Making its debut in Vienna in 1786, the comic romp pits master against servant in an archetypal tale as old as time.
With lovers and liaisons, disguises and tricks, lust and laugher, the opera “makes a hero of the underclass” while “highlighting the class divisions of the time and foreshadowing the French Revolution that was brewing on the near horizon”.
“This opera is a perfect theatrical machine,” Bordogna said.
“If you put it on stage in a good way, as has been done, it is absolutely stunning.
“This is one of the most beautiful productions I have ever done in my career, not only for the costumes and set design which are absolutely beautiful, but also for the work we did with director, Sir David McVicar.”
That’s saying something, considering Bordgona has performed more than 50 roles worldwide, ranging from 16th-century classics to contemporary operas.
Scottish opera and theatre director McVicar is well known for his praiseworthy abilities in developing the psychological depth of his characters, a feat that Bordogna said has been achieved particularly well in The Marriage of Figaro.
“Sometimes Figaro will seem like a funny role, but to me he is a very moving and touching character,” Bordogna explained.
“He has psychological evolution within him which is very interesting to act and sing.”
Bordogna was born and raised in a small town near Milan, in a family where “no one was a musician”, but where his dreams of becoming an opera singer were immediately accepted.

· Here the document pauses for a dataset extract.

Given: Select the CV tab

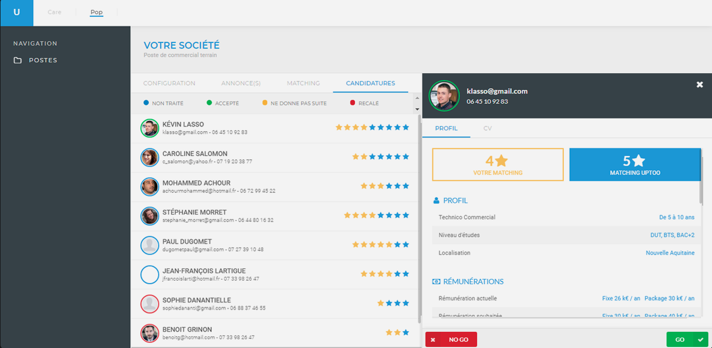Looking at the screenshot, I should [487, 128].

When asked for his opinion on the recent call by Australian composers, directors, musicians and vocalists for a “renovation of opera to remove gender bias and sexism”, Bordogna said that he believes classic works of art should not be altered.
“The important things are in real life,” he affirmed.
“In real life we must be respectful and kind toward each other, no matter who we are.”
Bordogna studied with Roberto Coviello, Katia Ricciarelli and Bianca Maria Casoni at the Accademia Internazionale di Desenzano and with M° Alberto Zedda at the Accademia Rossiana in Pesaro.
He won the Caruso Competition in 2000 and received the Bastianini Award in 2006.
“What can I say... music and opera is my life and when I’m on stage I am in a really good place,” Bordogna said.
For his current performance in The Marriage of Figaro, he expects that audiences to the Sydney Opera House “will go out of the theatre with a lighter heart”.
“Sydney is special because the Sydney Opera House is the only one in the world which is also the symbol of the city.”
The Marriage of Figaro runs from Friday, October 18 to Saturday, November 2 at the Sydney Opera House.